No job losses
New truck will streamline garbage collection practices in Bay Roberts
Officials with the Town of Bay Roberts are offering assurances that proposed enhancements to the collection of residential garbage will not result in job losses.
The town has budgetted some $260,000 in its 2011 operating budget for the purchase of a new garbage truck, and is expected to call tenders in the coming weeks. The new truck is expected to arrive later this year.
The town’s public works committee is preparing the specifications for the truck, though it’s likely it will feature two compartments, one for waste and another for recyclying, and will have the option of being operated by one person.
The two trucks currently in the fleet — a 1995 International with a 20 cubic yard rear-load compactor, and a 2004 Sterling with a 32 cubic yard rear-load compactor — are each operated by three staff. The town also uses several pickups at times to collect from some smaller lanes.
The obvious question is how will staffing levels be affected if the town decides to use a one-operator system?
Nigel Black, chief administrative officer for Bay Roberts, said there will be no job losses, and it’s more likely the town will opt for a two-person system on the new truck.
“Although the truck is capable of operating in that manner, we believe a single operator situation is best suited to an urban community and based on the mix in Bay Roberts we do not feel that a single operator operation is currently possible in Bay Roberts,” Black wrote in a statement to The Compass. “Our intent is to move to a new truck that will be a two-person operation.”
Black added: “If we move to a two person operation, we anticipate that the other person would be tasked with other duties within the sanitation function that would enhance the level of service provided. This could include pick-up in small lanes, the potential addition of composting and chipping operations or the addition of other public works duties.”
The employees are represented by Teamsters Local 855 of the Transport and Allied Workers’ Union.
Weekly garbage collection can take from three to five days in Bay Roberts, depending on the circumstances, Black explained. The new side-loading trucks are said to be much more efficient, and could reduce the collection process by a day, which would free up staff for other duties.
Meanwhile, the town does not have a curbside recycling program, but it’s generally felt that one will be implemented in the coming years. By having a recycling compartment — which some say will add an additional $60,000 to the price — added to the truck, the town will be better prepared to expand its waste management service. In the meantime, the recycling compartment could be used to collect waste destined for the Robin Hood Bay regional landfill in St. John’s.
Sanitation costs are expected to increase by about $40,000 this year in Bay Roberts, with tipping fees at Robin Hood Bay rising to more than $65 per tonne in April. The town budgetted just under $380,000 for sanitation costs in 2010. In other council news: • Council has agreed to purchase 100 backyard composting bins, and will sell them at roughly $22 each. The intent is to reduce the amount of waste being collected each week, and save money on tipping fees at the landfill in St. John’s.
Mayor Glenn Littlejohn also called on residents to make a greater effort to reduce the amount of waste they bring to the curb each week.
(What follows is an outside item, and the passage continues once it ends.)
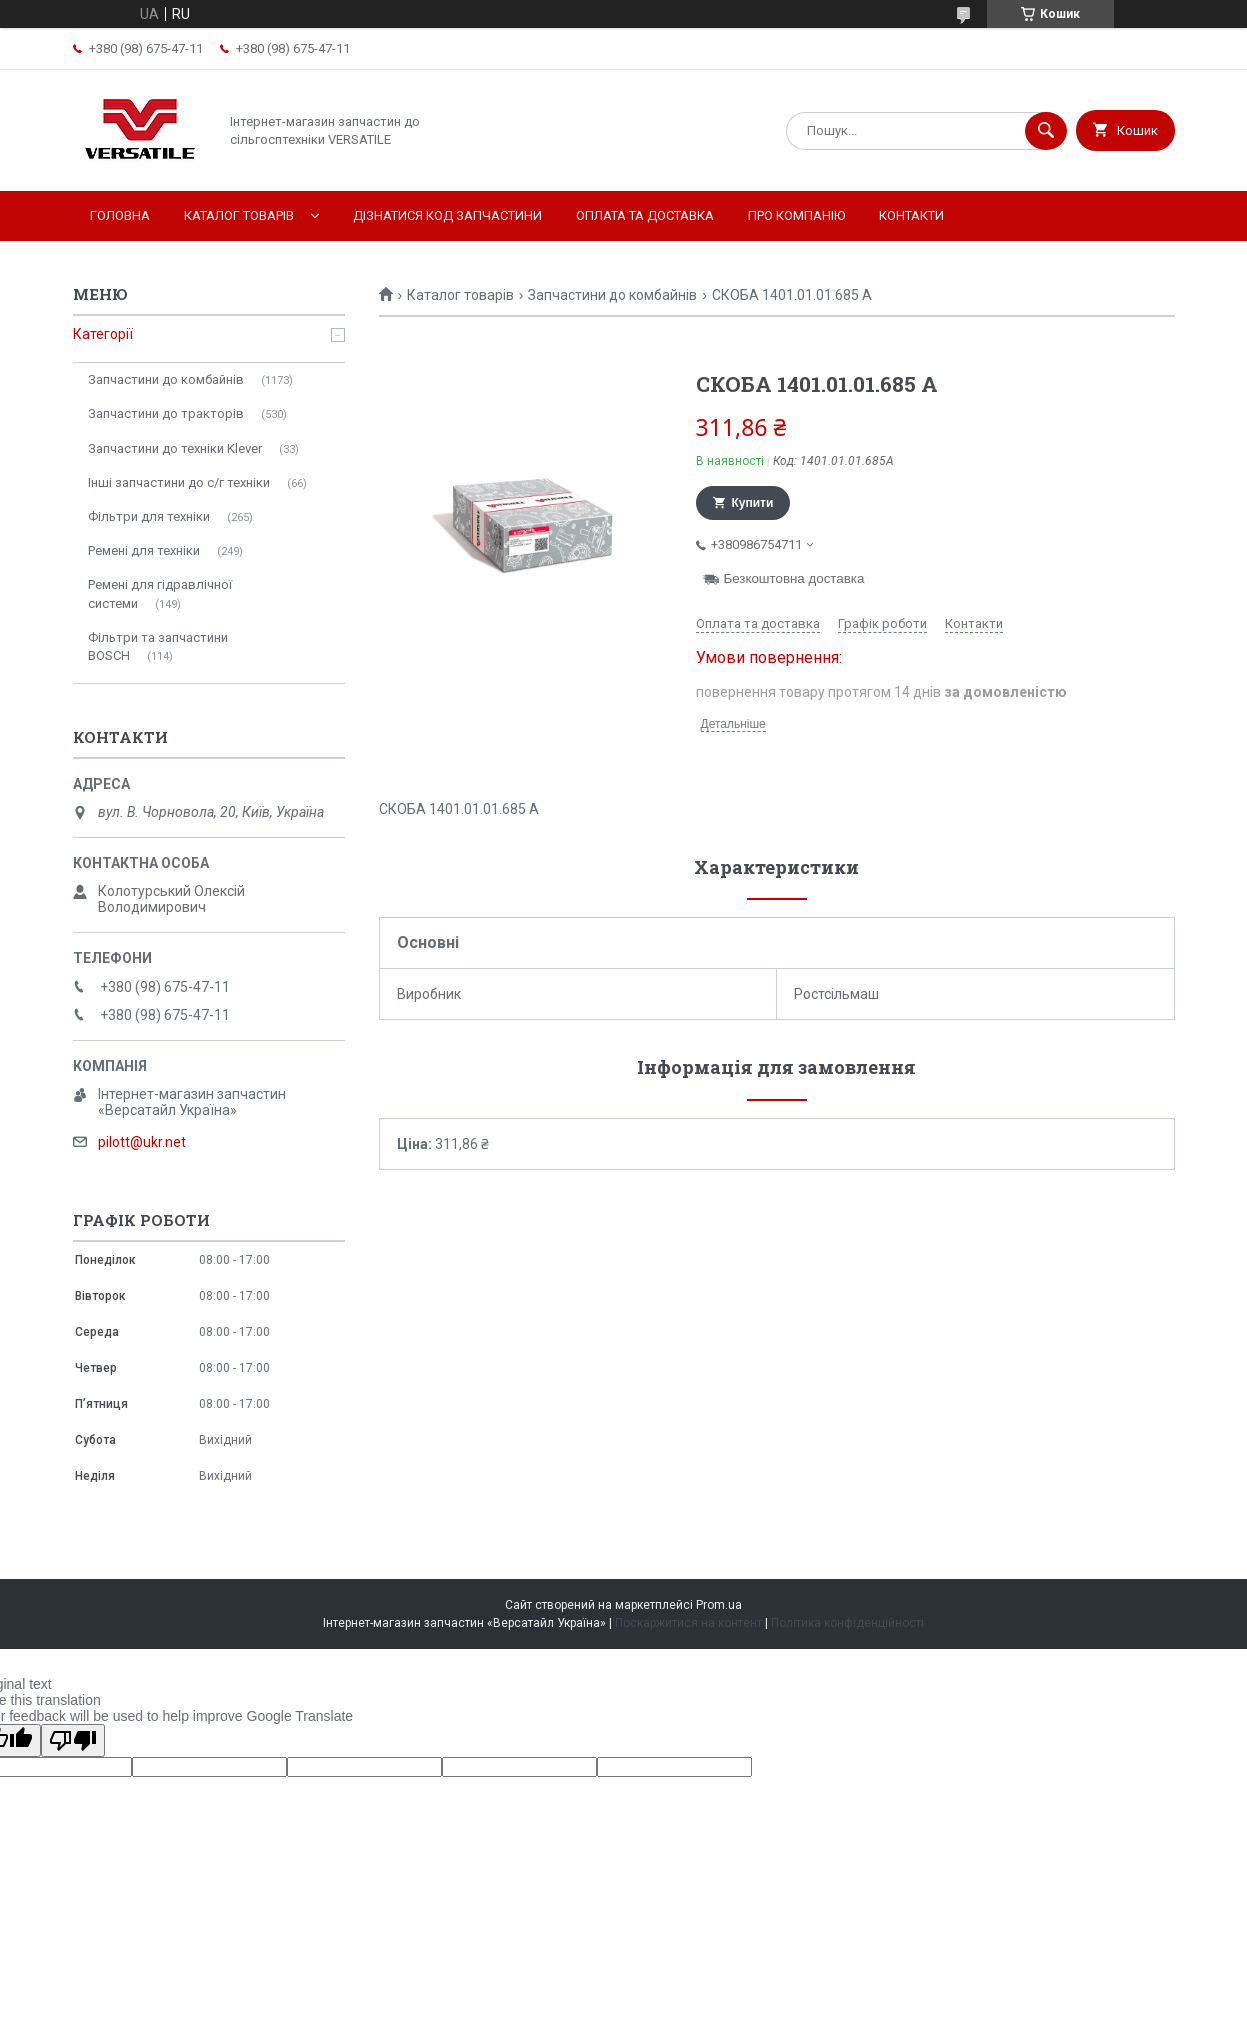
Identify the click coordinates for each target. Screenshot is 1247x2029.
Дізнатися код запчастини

• In respose to recent letters to the editor published in The Compass, complaining about parking violations at shopping centres in the town, Littlejohn stated that efforts will be made to address the problem.
The complaints centre around motorists who routinely park in fire lanes, and spaces reserved for those with disabilities. “ We hear our residents,” Littlejohn stated. • In a related matter, town officials plan to explore ways to address what’s been described as a “major problem” with litter outside the Bay Arena. A letter from arena manager Norm Hill outlined his frustrations about the ongoing problem.
“Over the last number of years we have tried desperately to stop this practice,” he wrote.
The town’s enforcement officer does not have ticketing authority for such offences, which some councillors say is an obstacle to addressing the problem.
• Council has granted approval in principle for an expansion of the Bay Roberts Hotel — formerly the Klondyke Hotel — to include a new lounge and restaurant.
• For the first time in recent memory, council did not approve any residential building permits at its meeting. “I hope that’s not an omen,” Littlejohn quipped.
• The town will stage a fifth annual hazardous waste management day, likely in late May or early June.